Lisa reads the diary, and they go to the power plant where Fred Krueger worked. This is where the boiler room was. They go inside and not much happens.

Lisa has a pool party and she and Jesse make out, but it takes a weird turn halfway through. He tells Grady that he killed the coach, but Grady doesn’t believe it. He wants Grady to watch him sleep and stop him from doing anything. Naturally, Grady goes to sleep as well. Freddy crawls out of Jesse and kills Grady. Jesse wakes up just in time to find the body.

Lisa confronts Jesse and Freddy chases her around. Meanwhile, the pool party gets a little crazy.

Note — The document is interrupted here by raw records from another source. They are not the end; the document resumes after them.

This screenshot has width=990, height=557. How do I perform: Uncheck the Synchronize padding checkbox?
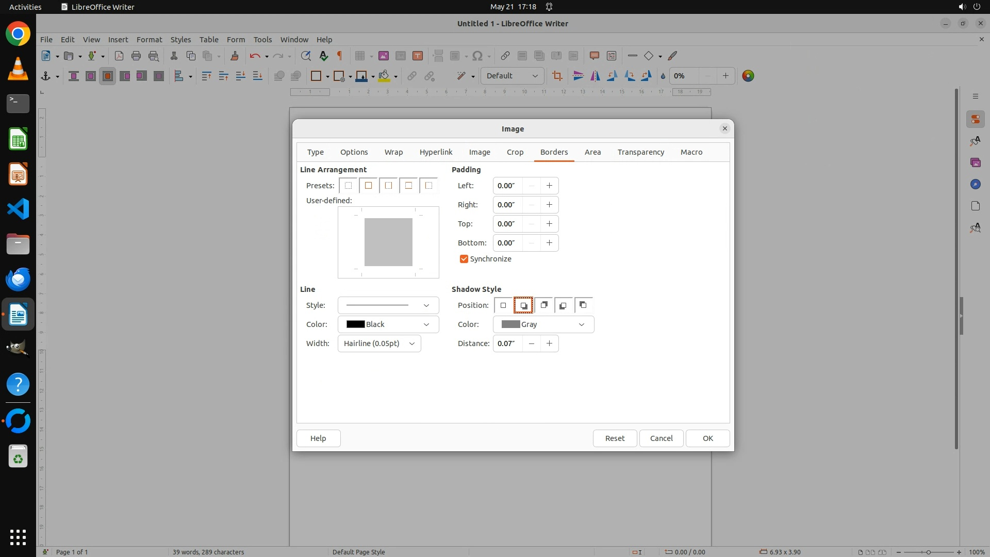464,259
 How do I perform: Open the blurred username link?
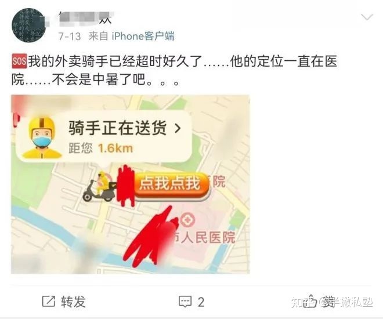click(85, 17)
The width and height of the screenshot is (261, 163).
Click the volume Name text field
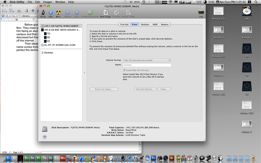pyautogui.click(x=147, y=65)
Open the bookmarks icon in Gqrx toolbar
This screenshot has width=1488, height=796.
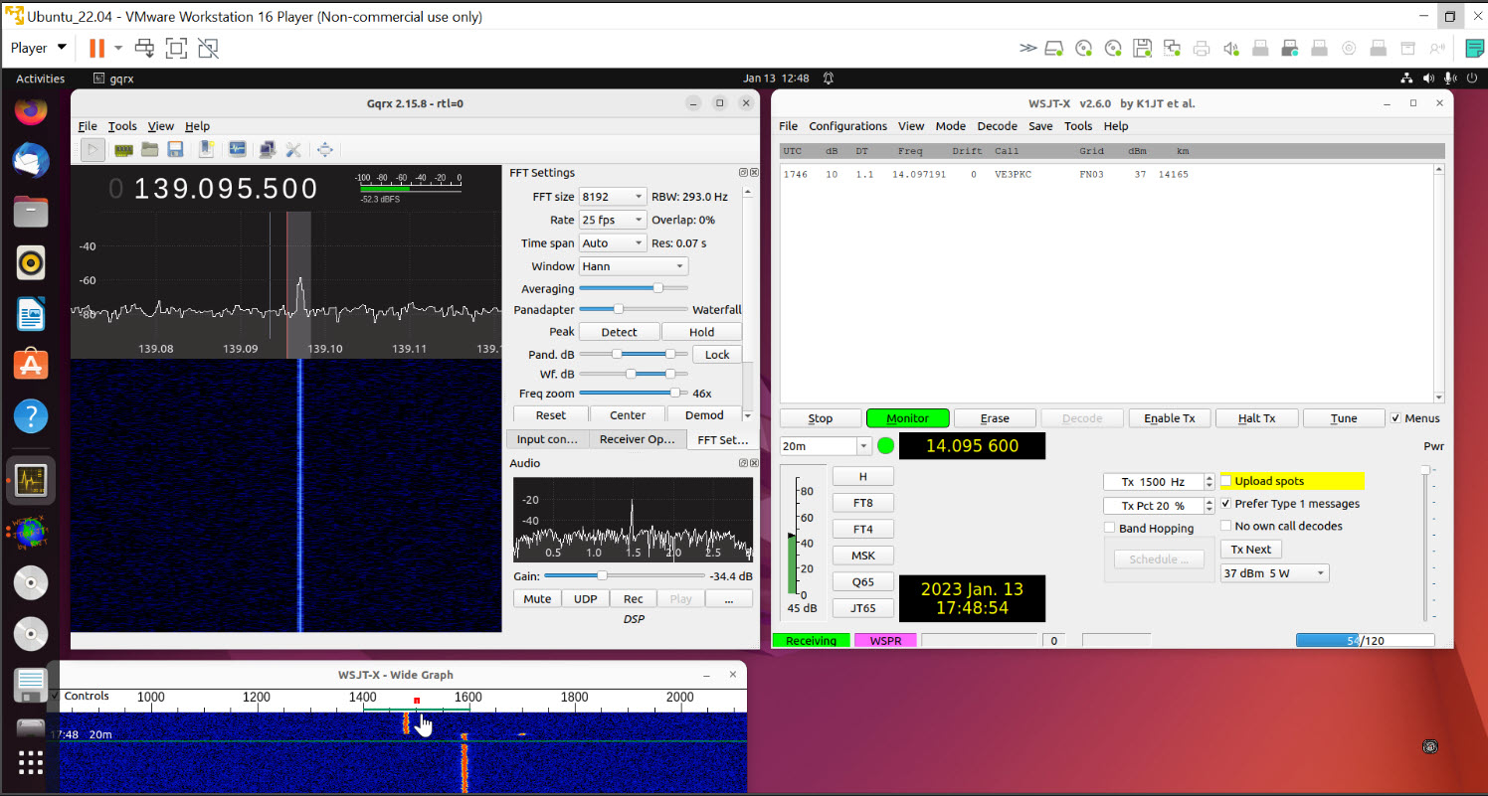point(207,149)
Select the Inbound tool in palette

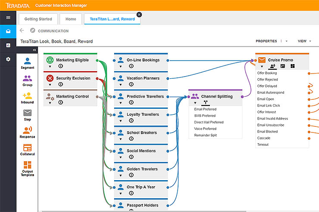click(28, 98)
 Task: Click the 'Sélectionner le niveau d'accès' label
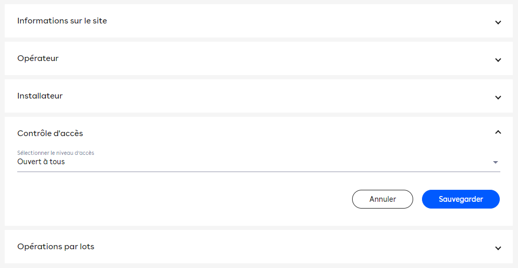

Lisa hurried right over to Freddy’s factory, where she encounters several weird creatures and finally Freddy himself. Jesse still has some influence over his own body, so Freddy has difficulty killing her. Lisa kisses Freddy, and he burns. Jesse gets up and peels the remnants of Freddy off of his body.

The next day, Jesse and Lisa get on the school bus, and he thinks the bus is going too fast… It’s all over, right?

Commentary

It’s a good follow-up to the first film, where Freddy was destroyed at the end, sorta. Most of this film has you wondering if Freddy is real or if Jesse is just crazy, and it could go either way for a long while. Freddy was seriously weakened in the previous film, and he’s obviously having a hard time manifesting in our world again; he’s never been weaker.

It implies that this particular house on Elm Street is haunted, even though that wasn’t the case in the first film; Nancy’s house wasn’t anything special there, but it seems to be the focus of Freddy’s spirit now.

Freddy’s not confined to just dreams any more. The whole pool party scene takes place in the real world, and none of the characters are asleep.

Some of the visual effects, like Freddy climbing out of Jesse’s body, were really well done. Others, like the human-faced dog-things at the factory, were laughably awful. All in all a decent sequel, but it wrapped everything up and it’s the last time we see Freddy. Right?